Multiphysics Simulation Approach for Evaluating Thermo-structural Performance of Electric Motors Using Spatial Electromagnetic Loss Mapping

High power and torque density electric motor is finding increasing demands in modern-day electric and hybrid vehicles because of compact and light-weight designs. These high-performance requirements are achieved by increasing the current flow, strengthening the magnetic field as well as downsizing the motor dimensions and hence can lead to multiple failure modes if not designed properly. Higher current flow results in increased magnitude of losses within the motor components such as ohmic loss, iron loss, hysteresis loss and mechanical losses. All these localized losses contribute to higher operating temperature and temperature gradient that can act as a catalyst to several modes of failure. Hence, accurate prediction of temperature distribution across the motor components is very crucial to come up with a robust and durable motor design.

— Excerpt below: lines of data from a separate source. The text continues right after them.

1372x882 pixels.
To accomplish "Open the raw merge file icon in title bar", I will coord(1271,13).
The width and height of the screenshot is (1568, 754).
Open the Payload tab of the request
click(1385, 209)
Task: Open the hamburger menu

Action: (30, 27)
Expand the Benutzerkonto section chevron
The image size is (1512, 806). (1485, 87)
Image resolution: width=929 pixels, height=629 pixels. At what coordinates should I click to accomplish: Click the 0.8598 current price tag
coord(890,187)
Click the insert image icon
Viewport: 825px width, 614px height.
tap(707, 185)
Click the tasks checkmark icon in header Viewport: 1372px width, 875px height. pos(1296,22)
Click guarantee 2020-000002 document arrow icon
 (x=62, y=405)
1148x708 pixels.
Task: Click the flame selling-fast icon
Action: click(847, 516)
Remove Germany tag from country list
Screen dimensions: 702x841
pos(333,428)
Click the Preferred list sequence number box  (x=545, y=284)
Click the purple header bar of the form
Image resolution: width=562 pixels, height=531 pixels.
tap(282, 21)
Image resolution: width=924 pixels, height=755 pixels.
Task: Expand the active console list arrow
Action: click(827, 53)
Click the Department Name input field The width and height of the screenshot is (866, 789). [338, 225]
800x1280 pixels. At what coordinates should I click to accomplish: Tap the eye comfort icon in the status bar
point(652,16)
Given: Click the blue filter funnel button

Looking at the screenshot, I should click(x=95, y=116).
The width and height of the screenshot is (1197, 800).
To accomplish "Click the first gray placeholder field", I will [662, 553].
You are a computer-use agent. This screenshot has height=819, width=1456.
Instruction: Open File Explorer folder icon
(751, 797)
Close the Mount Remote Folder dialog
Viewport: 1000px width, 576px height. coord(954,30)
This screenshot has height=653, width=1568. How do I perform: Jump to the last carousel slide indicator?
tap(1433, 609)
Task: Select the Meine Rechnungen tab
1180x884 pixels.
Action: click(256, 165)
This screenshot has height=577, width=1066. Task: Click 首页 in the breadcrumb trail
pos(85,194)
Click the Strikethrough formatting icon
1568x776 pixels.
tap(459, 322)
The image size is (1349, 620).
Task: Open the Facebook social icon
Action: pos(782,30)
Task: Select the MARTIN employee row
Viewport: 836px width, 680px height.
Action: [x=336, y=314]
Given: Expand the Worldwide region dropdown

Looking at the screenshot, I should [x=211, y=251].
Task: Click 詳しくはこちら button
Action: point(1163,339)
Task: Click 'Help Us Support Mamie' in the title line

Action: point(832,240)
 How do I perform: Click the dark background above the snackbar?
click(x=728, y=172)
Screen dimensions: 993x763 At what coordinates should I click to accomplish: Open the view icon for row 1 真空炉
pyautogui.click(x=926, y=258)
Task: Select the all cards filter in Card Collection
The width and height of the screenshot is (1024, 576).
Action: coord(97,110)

A common approach of predicting component temperature is by assuming bulk losses for lamination stack, hairpin and magnets. This approach might be beneficial for comparison between different design suggestions but from lifetime durability point of view, appropriate spatial distribution of losses and its transient history must be analyzed. This study focuses on a coupled electromagnetic and thermo-structural simulation approach to predict the overall temperature distribution in motor components by considering spatially distributed losses. The electro-magnetic (eMag) analysis highlights the impact of magnetic saturation and the non-linear behavior of core materials on loss distribution while the thermo-structural analysis highlights the impact of orthotropic thermal and structural behavior of the core materials during motor operation. A special mapping technique using K-Nearest neighbor algorithm is also highlighted in this paper to seamlessly propagate the loss distribution from electromagnetic solver to the thermo-structural solver leveraging dissimilar finite element (FE) mesh. The difference in temperature distribution from this approach is also compared with that using traditional bulk-loss approach. The predicted temperature distribution is also utilized to understand the motor durability against different failure modes and hence this overall multi-physics analysis approach can be used as a decision-making tool in the initial design phases of high-end electric motors.